- _TASK INSTRUCTIONS_: When you transcribe the entries below, keep the wording exact and omit the pictures.

(Stored data entries)
★ ★ ★ ★ ★ ★ ★

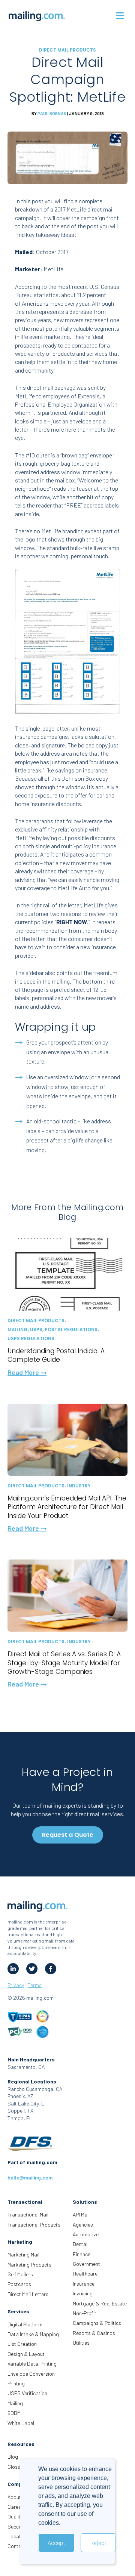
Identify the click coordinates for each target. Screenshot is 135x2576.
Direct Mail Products (67, 50)
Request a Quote (67, 1834)
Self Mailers (20, 2274)
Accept (56, 2542)
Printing (16, 2383)
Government (86, 2264)
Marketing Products (29, 2264)
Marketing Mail (23, 2254)
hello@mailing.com (30, 2177)
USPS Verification (27, 2393)
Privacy (16, 1985)
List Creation (22, 2344)
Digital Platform (25, 2324)
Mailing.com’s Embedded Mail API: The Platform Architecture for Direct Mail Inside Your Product (67, 1507)
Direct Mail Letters (28, 2294)
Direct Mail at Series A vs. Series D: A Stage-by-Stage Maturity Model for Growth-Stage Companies (64, 1663)
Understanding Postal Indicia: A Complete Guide (56, 1355)
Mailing (15, 2403)
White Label (21, 2423)
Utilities (81, 2342)
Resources (21, 2444)
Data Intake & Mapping (33, 2334)
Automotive (86, 2234)
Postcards (19, 2284)
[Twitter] (32, 1968)
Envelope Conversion (31, 2373)
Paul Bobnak (52, 113)
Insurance (83, 2283)
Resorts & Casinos (94, 2333)
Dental (80, 2244)
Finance (81, 2254)
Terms (35, 1985)
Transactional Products (34, 2224)
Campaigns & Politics (97, 2323)
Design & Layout (26, 2354)
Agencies (83, 2224)
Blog (13, 2456)
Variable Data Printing (32, 2363)
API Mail (81, 2214)
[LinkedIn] (13, 1968)
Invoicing (83, 2293)
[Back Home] (37, 16)
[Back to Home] (38, 1907)
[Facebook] (50, 1968)
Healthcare (85, 2273)
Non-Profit (84, 2313)
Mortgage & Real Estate (100, 2303)
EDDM (14, 2413)
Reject (98, 2542)
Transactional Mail (28, 2214)
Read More (24, 1372)
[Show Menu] (120, 15)
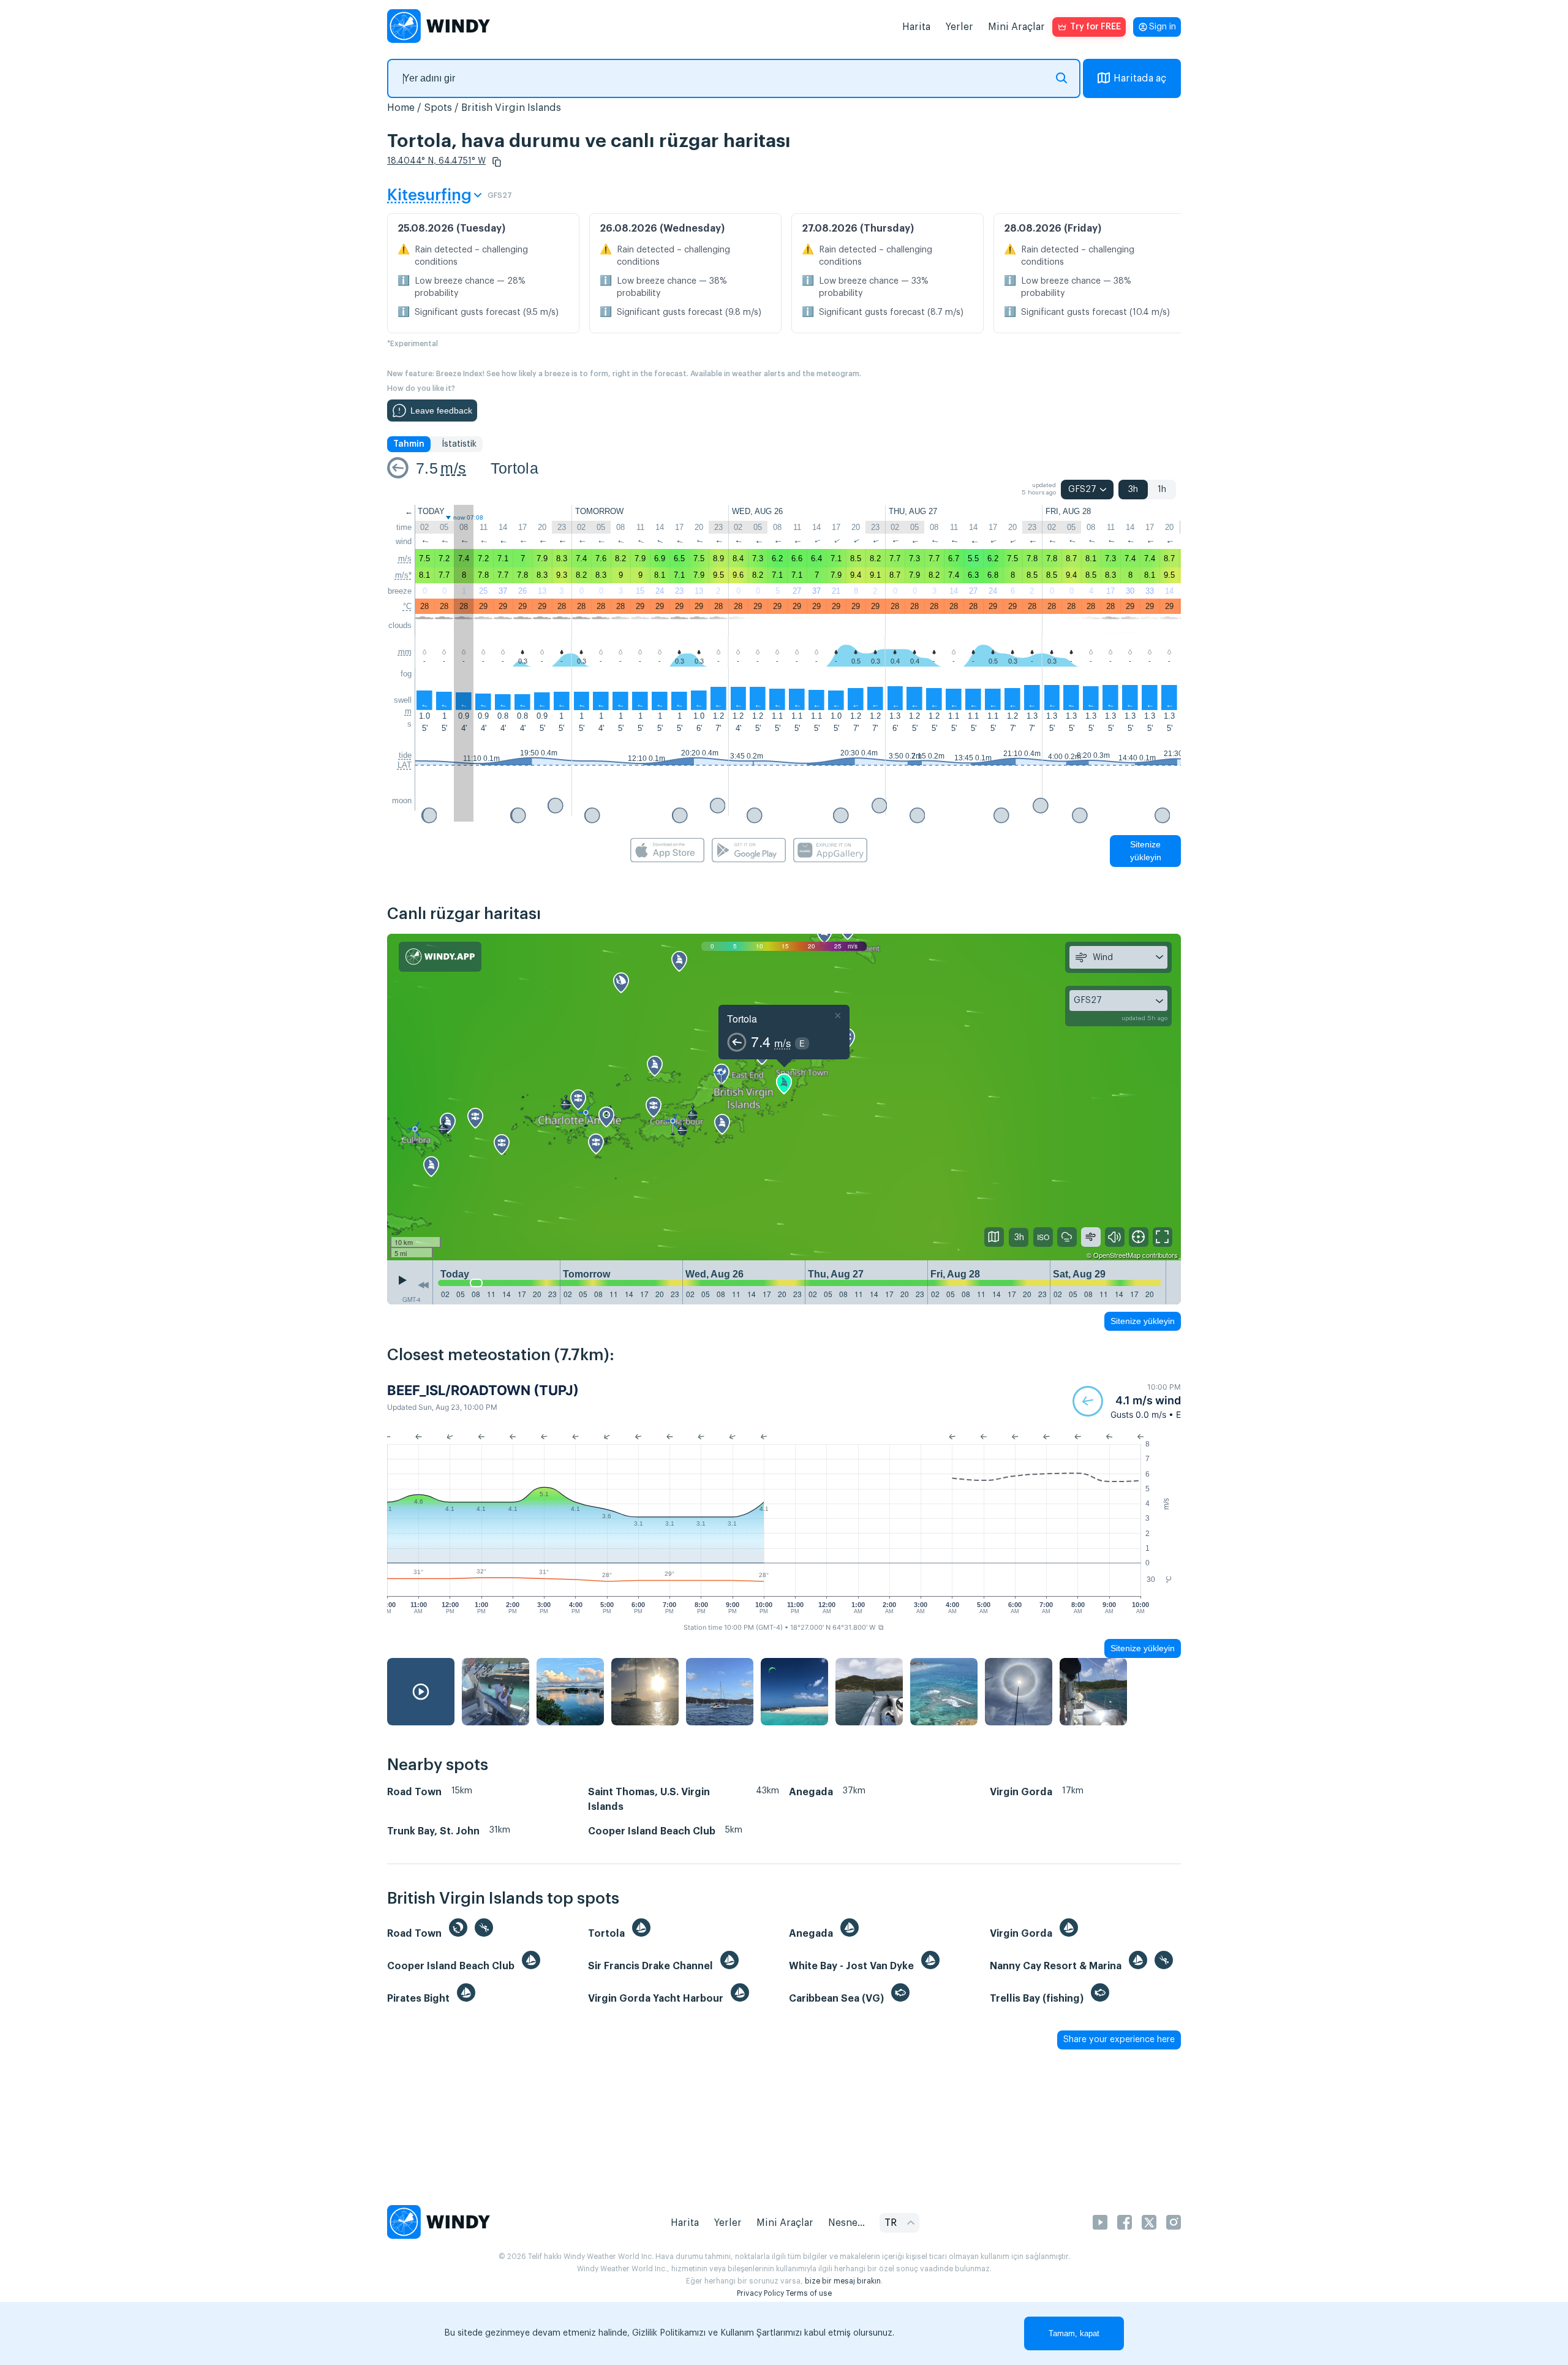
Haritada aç (1140, 78)
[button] (497, 162)
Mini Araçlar (1016, 27)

★ ★ ★ ★ ★ ★ ★

- _ANSWER BELOW_:
Identify the click coordinates for each target. Screenshot is 135x2576.
Direct Mail Products (67, 50)
Request a Quote (67, 1834)
Self Mailers (20, 2274)
Accept (56, 2542)
Printing (16, 2383)
Government (86, 2264)
Marketing Products (29, 2264)
Marketing Mail (23, 2254)
hello@mailing.com (30, 2177)
USPS Verification (27, 2393)
Privacy (16, 1985)
List Creation (22, 2344)
Digital Platform (25, 2324)
Mailing.com’s Embedded Mail API: The Platform Architecture for Direct Mail Inside Your Product (67, 1507)
Direct Mail Letters (28, 2294)
Direct Mail at Series A vs. Series D: A Stage-by-Stage Maturity Model for Growth-Stage Companies (64, 1663)
Understanding Postal Indicia: A Complete Guide (56, 1355)
Mailing (15, 2403)
White Label (21, 2423)
Utilities (81, 2342)
Resources (21, 2444)
Data Intake & Mapping (33, 2334)
Automotive (86, 2234)
Postcards (19, 2284)
[Twitter] (32, 1968)
Envelope Conversion (31, 2373)
Paul Bobnak (52, 113)
Insurance (83, 2283)
Resorts & Casinos (94, 2333)
Dental (80, 2244)
Finance (81, 2254)
Terms (35, 1985)
Transactional Products (34, 2224)
Campaigns & Politics (97, 2323)
Design & Layout (26, 2354)
Agencies (83, 2224)
Blog (13, 2456)
Variable Data Printing (32, 2363)
API Mail (81, 2214)
[LinkedIn] (13, 1968)
Invoicing (83, 2293)
[Back Home] (37, 16)
[Back to Home] (38, 1907)
[Facebook] (50, 1968)
Healthcare (85, 2273)
Non-Profit (84, 2313)
Mortgage & Real Estate (100, 2303)
EDDM (14, 2413)
Reject (98, 2542)
Transactional Mail (28, 2214)
Read More (24, 1372)
[Show Menu] (120, 15)
Haritada aç (1140, 78)
[button] (497, 162)
Mini Araçlar (1016, 27)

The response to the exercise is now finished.